- Interactive map of Molokovo
- Molokovo Location of Molokovo Molokovo Molokovo (Tver Oblast)
- Coordinates: 58°10′N 36°46′E﻿ / ﻿58.167°N 36.767°E
- Country: Russia
- Federal subject: Tver Oblast
- Administrative district: Molokovsky District
- Founded: 1568
- Urban-type settlement status since: 1987

Population (2010 Census)
- • Total: 2,331
- • Estimate (2021): 1,798 (−22.9%)

Administrative status
- • Capital of: Molokovsky District

Municipal status
- • Municipal district: Molokovsky Municipal District
- • Urban settlement: Molokovskoye Urban Settlement
- • Capital of: Molokovsky Municipal District, Molokovskoye Urban Settlement
- Time zone: UTC+3 (MSK )
- Postal code: 171680
- OKTMO ID: 28642151051

= Molokovo, Molokovsky District, Tver Oblast =

Settlement in Tver Oblast, Russia

Molokovo (Молоко́во) is an urban-type settlement and the administrative center of Molokovsky District of Tver Oblast, Russia. Population:

==History==
Molokovo was first mentioned in written documents in 1568. In the course of the administrative reform carried out in 1708 by Peter the Great, the area was included into Ingermanland Governorate (known since 1710 as Saint Petersburg Governorate), but in 1727 it was transferred to Moscow Governorate. In 1775, Tver Viceroyalty was formed from the lands which previously belonged to Moscow and Novgorod Governorates. The area was a part of Bezhetsky Uyezd of Tver Viceroyalty, from 1796 of Tver Governorate, and Molokovo was the center of Molokovskaya Volost.

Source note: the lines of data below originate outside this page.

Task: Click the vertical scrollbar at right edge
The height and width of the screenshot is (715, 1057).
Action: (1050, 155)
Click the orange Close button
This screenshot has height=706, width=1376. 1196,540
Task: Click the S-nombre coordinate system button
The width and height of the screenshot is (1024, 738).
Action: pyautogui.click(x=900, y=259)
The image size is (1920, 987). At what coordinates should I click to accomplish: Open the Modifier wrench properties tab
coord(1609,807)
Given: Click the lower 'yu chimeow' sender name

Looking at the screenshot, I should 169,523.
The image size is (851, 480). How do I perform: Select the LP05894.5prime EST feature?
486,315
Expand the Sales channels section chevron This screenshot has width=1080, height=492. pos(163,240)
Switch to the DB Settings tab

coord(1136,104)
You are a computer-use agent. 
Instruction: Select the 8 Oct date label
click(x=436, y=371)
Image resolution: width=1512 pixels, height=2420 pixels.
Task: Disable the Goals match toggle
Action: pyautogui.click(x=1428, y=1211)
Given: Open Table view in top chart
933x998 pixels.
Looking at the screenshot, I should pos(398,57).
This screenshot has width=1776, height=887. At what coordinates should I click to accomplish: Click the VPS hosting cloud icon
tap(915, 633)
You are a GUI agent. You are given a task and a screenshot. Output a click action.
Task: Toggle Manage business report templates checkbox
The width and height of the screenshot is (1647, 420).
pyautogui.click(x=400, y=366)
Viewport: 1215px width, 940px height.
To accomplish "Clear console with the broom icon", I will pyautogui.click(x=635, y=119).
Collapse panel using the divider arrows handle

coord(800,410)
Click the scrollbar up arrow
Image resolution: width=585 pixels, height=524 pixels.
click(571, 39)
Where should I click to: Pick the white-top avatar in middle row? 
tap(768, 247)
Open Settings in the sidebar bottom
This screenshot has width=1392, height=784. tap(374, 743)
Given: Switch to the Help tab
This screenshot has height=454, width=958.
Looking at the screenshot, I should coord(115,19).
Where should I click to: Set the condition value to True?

On July 12, 1929 the governorates and uyezds were abolished. Molokovsky District, with the administrative center in Molokovo, was established within Bezhetsk Okrug of Moscow Oblast. On July 23, 1930, the okrugs were abolished, and the districts were directly subordinated to the oblast. On January 29, 1935 Kalinin Oblast was established, and Molokovsky District was transferred to Tver Oblast. In February 1963, during the abortive Khrushchyov administrative reform, Molokovsky District was merged into Krasnokholmsky District, but on December 30, 1966 it was re-established. In 1987, Molokovo was granted urban-type settlement status.

==Economy==
===Industry===
There are enterprises of timber and food (in particular, cheese production) industries in Molokovo.

===Transportation===
Molokovo is connected by road with Krasny Kholm and with Sandovo. There are also local roads. The closest railway stations are in Sandovo and in Krasny Kholm.

==Culture and recreation==
Molokovo has one object classified as historical heritage of local significance. This is the school where Mikhail Kornilov, a future Hero of the Soviet Union, was a student.

In 2003, a regional museum was opened in Molokovo. The museum is named after Nikolai Ogarkov, Marshal of the Soviet Union, who was born in Molokovo, and presents expositions about Ogarkov.